At the centre of the most massive galaxies resides a supermassive black hole around which everything rotates. Typically, these black holes are identified by measuring the velocity and shape of the orbits of a galaxy’s innermost stars as they rotate around its centre. However, this approach is less effective when we consider much lighter galaxies like dwarf galaxies. These galaxies are much fainter than their high mass counterparts so their stellar populations can’t be sufficiently resolved by current missions. Instead, a lot of recent work in the field focuses on identifying the energetic process a massive black hole undergoes when it accretes gas and dust, turning the central region of a galaxy into an active galactic nucleus (AGN). By identifying the incidence of AGN, a lower limit on the distribution of black holes in dwarf galaxies can be obtained. Today’s authors adopt this approach to further study their black hole population and produce some surprising results.
Constructing the Sample
AGN emit across the electromagnetic spectrum, but today’s authors decide to use centimetre radio emission, as they argue it isn’t as strongly extinguished by galactic dust. An initial sample of 43,707 dwarf galaxies were identified in the NASA-Sloan Atlas. To maximise the number of AGN detections, the authors first matched this dwarf galaxy sample to archive data from the Very Large Array (VLA). 111 matches were found in the VLA “Faint Image of the Radio Sky at Twenty Centimeters” survey within 5 arcseconds of the galaxy’s optical centre. These 111 objects were re-observed by the VLA in the A-configuration. In this configuration, the antenna dishes are spread out as widely as possible along each arm of the Y-shape to create a dish with an effective diameter of 22 miles; this allows the authors to take full advantage of the VLA’s high spatial resolution. From this, they were left with 35 dwarf galaxies containing 44 significant compact radio sources.
Accounting for Stellar Birth and Death
AGN are not the only objects that can produce compact and intense radio emission; this emission could also point to the births and deaths of stars. Before they could attribute these compact radio sources to AGN, the authors tried to remove the possibility of a stellar origin for the emission.

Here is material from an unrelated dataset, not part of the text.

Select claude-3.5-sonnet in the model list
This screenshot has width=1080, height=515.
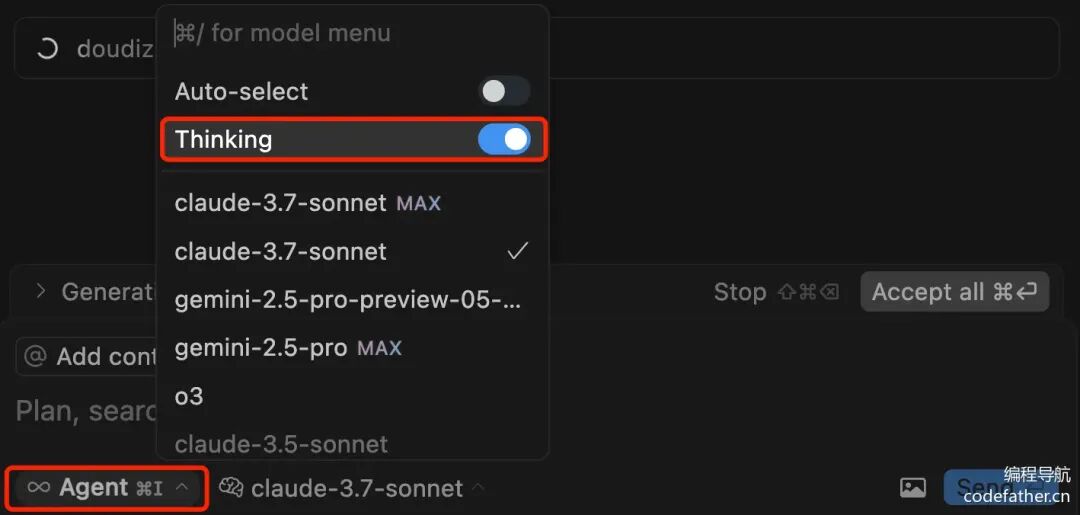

Areas of a galaxy where large amounts of star formation have taken place, known as HII regions, are dominated by ionised atomic hydrogen. These regions are typically identified by looking for signs of Bremsstrahlung (or braking radiation), emitted when a free electron is slowed down by interaction with the copious amounts of ionised hydrogen present. The authors model the observed compact radio emission as if produced by this process, from which they calculated a thermal star formation rate. Each galaxy also has a star formation rate taken from the NASA-Sloan Atlas, calculated using the dust-corrected ultraviolet light from the whole galaxy. The dark blue and red points in the left-hand panel of Figure 1 highlight the 20 radio sources found to have thermal star formation rates that are much larger than the star formation rates from the NASA-Sloan Atlas. It doesn’t make sense for a subsection of a galaxy to be producing more stars than are being produced in the whole of the galaxy, so the authors can rule out star formation causing emission observed in these 20 radio sources.